__Tasks to complete__
1. Summarize the passage about Banda in two sentences.
2. From the rows, output as a JSON list of strings the lines starting at the one containing "Open the #NFID23 hashtag" and ending at the one containing "Action: point(628,172)", with one string per line and blank lines skipped.
** begin Page **
Banda originally worked at a mission for coloured seamen, before moving to a general practice in the London suburb of Harlesden. At this time, he lodged in a hotel, The Conway Court, in Paddington run by Mrs Janet Evans. Reportedly, he avoided returning to Nyasaland for fear that his new-found financial resources would be consumed by his extended family back home.
In 1946, at the behest of Chief Mwase of Kasungu, whom he had met in England in 1939, and other politically active Malawians, he represented the Nyasaland African Congress at the fifth Pan African Congress in Manchester. From this time, he took an increasingly active interest in his native land, advising the Congress and providing it some financial support. With help from sympathetic British, he also lobbied in London on their behalf.
Banda was actively opposed to the efforts of Sir Roy Welensky, a politician in Northern Rhodesia, to form a federation between Southern and Northern Rhodesia with Nyasaland, a move which he feared would result in further deprivation of rights for the Nyasaland blacks. The (as he famously called it) "stupid" federation was formed in 1953.
It was rumored with some excitement that he would return to Nyasaland in 1951, but he moved instead to the Gold Coast in West Africa. He may have gone there partly because of a scandal involving his receptionist in Harlesden, Mrs. French, who became pregnant with his child. Banda was cited as co-respondent in the divorce of Major French and accused of adultery with Mrs. French. She followed Banda to West Africa, but he wanted nothing more to do with her or their child.[2] (She died penniless in 1976.[citation needed])
Several influential Congress leaders, including Henry Chipembere, Kanyama Chiume, Dunduzu Chisiza and T.D.T. Banda (no relation) pleaded with him to return to Nyasaland to take up leadership of their cause. A delegation sent to London met with Dr. Banda at the Port of Liverpool where he was making arrangements to return to Ghana. He agreed to return, but asked for some time to sort out a few private matters, probably seeking to clear his political name after the Mrs. French debacle.[citation needed] The delegation returned without him and proceeded to make arrangements for his imminent return. After two false starts, including a fracas between the police and African crowds threatening to storm a BOAC airplane rumored to be carrying Dr. Banda at Chileka Airport, Banda finally made a showing on 6 July 1958 after an absence of about 42 years. In August, at Nkata Bay, he was acclaimed as the leader of the Congress.
** end Page **
** begin Task material **
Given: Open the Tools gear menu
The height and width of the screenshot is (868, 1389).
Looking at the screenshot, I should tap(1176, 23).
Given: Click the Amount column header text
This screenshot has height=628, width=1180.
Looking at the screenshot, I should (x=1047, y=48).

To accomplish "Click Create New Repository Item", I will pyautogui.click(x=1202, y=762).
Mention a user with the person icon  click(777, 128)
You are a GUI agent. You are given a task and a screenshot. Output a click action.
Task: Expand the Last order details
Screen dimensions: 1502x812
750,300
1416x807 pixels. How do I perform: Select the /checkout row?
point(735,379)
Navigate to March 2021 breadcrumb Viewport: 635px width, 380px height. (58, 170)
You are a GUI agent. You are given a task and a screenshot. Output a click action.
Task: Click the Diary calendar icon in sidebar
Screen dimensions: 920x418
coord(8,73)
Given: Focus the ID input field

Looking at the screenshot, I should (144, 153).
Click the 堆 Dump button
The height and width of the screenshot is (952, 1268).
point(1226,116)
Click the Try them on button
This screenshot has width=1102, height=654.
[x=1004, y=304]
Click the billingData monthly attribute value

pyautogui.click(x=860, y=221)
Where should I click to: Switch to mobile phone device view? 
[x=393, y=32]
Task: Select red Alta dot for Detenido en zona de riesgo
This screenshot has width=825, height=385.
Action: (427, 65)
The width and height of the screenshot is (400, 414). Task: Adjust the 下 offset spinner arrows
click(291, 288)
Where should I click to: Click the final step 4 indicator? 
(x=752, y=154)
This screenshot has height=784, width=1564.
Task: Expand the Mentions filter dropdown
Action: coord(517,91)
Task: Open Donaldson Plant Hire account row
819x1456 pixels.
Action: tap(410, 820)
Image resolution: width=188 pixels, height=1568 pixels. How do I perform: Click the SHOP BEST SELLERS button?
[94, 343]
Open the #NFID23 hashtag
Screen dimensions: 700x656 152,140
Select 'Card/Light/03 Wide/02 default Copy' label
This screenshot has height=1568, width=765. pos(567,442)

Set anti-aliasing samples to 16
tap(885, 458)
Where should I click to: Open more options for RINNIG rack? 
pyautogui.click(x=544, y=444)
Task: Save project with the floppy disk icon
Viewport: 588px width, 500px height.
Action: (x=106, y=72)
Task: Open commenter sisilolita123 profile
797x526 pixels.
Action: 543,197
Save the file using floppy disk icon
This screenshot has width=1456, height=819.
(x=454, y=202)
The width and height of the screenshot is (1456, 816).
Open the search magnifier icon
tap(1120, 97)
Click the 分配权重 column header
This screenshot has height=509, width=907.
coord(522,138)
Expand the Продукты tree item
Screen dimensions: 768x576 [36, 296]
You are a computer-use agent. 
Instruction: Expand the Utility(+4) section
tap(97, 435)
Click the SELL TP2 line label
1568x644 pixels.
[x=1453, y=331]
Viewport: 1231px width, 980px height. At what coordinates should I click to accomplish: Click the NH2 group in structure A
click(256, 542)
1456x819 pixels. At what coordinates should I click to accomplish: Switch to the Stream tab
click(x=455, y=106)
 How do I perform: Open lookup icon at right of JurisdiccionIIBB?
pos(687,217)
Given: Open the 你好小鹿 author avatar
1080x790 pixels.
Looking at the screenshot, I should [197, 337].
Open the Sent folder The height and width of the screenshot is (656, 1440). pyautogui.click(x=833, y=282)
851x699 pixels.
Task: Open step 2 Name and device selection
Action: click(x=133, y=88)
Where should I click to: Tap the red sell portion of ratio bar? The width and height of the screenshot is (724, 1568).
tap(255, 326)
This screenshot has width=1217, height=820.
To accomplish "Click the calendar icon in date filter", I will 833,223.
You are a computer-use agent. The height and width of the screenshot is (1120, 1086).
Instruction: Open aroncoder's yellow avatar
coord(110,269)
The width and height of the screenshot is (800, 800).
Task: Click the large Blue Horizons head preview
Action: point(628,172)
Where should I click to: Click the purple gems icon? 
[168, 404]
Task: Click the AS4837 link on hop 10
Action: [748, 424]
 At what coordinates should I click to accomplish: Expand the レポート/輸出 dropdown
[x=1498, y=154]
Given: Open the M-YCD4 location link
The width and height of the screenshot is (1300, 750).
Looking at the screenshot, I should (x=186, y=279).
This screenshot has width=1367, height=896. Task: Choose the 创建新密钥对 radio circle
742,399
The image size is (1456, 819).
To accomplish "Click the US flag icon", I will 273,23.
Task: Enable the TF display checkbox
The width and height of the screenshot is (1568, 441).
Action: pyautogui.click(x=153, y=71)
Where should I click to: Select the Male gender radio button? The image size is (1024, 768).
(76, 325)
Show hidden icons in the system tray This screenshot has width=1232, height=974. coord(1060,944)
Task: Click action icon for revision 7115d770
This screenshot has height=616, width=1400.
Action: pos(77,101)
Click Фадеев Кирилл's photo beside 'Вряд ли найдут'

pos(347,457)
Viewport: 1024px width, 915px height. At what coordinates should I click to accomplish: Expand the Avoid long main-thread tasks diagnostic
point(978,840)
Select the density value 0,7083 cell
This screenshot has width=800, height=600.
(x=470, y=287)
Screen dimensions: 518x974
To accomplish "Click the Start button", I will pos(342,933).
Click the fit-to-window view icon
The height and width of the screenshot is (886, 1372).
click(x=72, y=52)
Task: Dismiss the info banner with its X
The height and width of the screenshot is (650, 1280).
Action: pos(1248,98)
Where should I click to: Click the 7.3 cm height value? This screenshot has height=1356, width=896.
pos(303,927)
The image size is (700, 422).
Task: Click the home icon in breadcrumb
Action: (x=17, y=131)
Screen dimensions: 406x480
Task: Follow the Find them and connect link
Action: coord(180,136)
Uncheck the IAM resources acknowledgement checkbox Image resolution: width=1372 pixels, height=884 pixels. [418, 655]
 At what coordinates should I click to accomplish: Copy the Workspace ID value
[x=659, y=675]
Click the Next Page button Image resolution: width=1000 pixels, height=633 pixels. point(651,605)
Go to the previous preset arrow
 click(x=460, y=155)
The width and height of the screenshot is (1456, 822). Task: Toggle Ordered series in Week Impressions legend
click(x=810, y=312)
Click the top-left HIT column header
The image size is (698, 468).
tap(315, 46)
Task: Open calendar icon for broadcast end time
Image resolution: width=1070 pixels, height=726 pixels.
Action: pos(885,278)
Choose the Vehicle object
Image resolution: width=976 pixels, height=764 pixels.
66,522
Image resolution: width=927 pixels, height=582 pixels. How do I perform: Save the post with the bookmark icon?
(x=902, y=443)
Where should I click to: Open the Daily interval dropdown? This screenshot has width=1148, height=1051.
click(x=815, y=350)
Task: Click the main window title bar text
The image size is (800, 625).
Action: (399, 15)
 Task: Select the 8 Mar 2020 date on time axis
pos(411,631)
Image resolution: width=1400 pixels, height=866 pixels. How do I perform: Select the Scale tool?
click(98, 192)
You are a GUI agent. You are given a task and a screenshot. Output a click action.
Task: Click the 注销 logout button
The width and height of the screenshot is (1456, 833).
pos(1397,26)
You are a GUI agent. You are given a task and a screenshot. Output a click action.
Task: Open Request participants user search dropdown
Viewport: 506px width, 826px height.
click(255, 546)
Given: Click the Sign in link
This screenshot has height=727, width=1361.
** end Task material **
__Solutions to each task__
1. After practicing medicine in London, Banda represented the Nyasaland African Congress at the 1946 Pan African Congress, supported and lobbied for it, and opposed the federation of the Rhodesias with Nyasaland that was formed in 1953. Instead of returning home in 1951 he moved to the Gold Coast, possibly because of a scandal with his receptionist, but Congress leaders later persuaded him to come back, and he arrived in Nyasaland on 6 July 1958 and was acclaimed Congress leader that August.

2.
[
  "Open the #NFID23 hashtag",
  "Screen dimensions: 700x656 152,140",
  "Select 'Card/Light/03 Wide/02 default Copy' label",
  "This screenshot has height=1568, width=765. pos(567,442)",
  "Set anti-aliasing samples to 16",
  "tap(885, 458)",
  "Where should I click to: Open more options for RINNIG rack? ",
  "pyautogui.click(x=544, y=444)",
  "Task: Save project with the floppy disk icon",
  "Viewport: 588px width, 500px height.",
  "Action: (x=106, y=72)",
  "Task: Open commenter sisilolita123 profile",
  "797x526 pixels.",
  "Action: 543,197",
  "Save the file using floppy disk icon",
  "This screenshot has width=1456, height=819.",
  "(x=454, y=202)",
  "The width and height of the screenshot is (1456, 816).",
  "Open the search magnifier icon",
  "tap(1120, 97)",
  "Click the 分配权重 column header",
  "This screenshot has height=509, width=907.",
  "coord(522,138)",
  "Expand the Продукты tree item",
  "Screen dimensions: 768x576 [36, 296]",
  "You are a computer-use agent. ",
  "Instruction: Expand the Utility(+4) section",
  "tap(97, 435)",
  "Click the SELL TP2 line label",
  "1568x644 pixels.",
  "[x=1453, y=331]",
  "Viewport: 1231px width, 980px height. At what coordinates should I click to accomplish: Click the NH2 group in structure A",
  "click(256, 542)",
  "1456x819 pixels. At what coordinates should I click to accomplish: Switch to the Stream tab",
  "click(x=455, y=106)",
  " How do I perform: Open lookup icon at right of JurisdiccionIIBB?",
  "pos(687,217)",
  "Given: Open the 你好小鹿 author avatar",
  "1080x790 pixels.",
  "Looking at the screenshot, I should [197, 337].",
  "Open the Sent folder The height and width of the screenshot is (656, 1440). pyautogui.click(x=833, y=282)",
  "851x699 pixels.",
  "Task: Open step 2 Name and device selection",
  "Action: click(x=133, y=88)",
  "Where should I click to: Tap the red sell portion of ratio bar? The width and height of the screenshot is (724, 1568).",
  "tap(255, 326)",
  "This screenshot has width=1217, height=820.",
  "To accomplish \"Click the calendar icon in date filter\", I will 833,223.",
  "You are a computer-use agent. The height and width of the screenshot is (1120, 1086).",
  "Instruction: Open aroncoder's yellow avatar",
  "coord(110,269)",
  "The width and height of the screenshot is (800, 800).",
  "Task: Click the large Blue Horizons head preview",
  "Action: point(628,172)"
]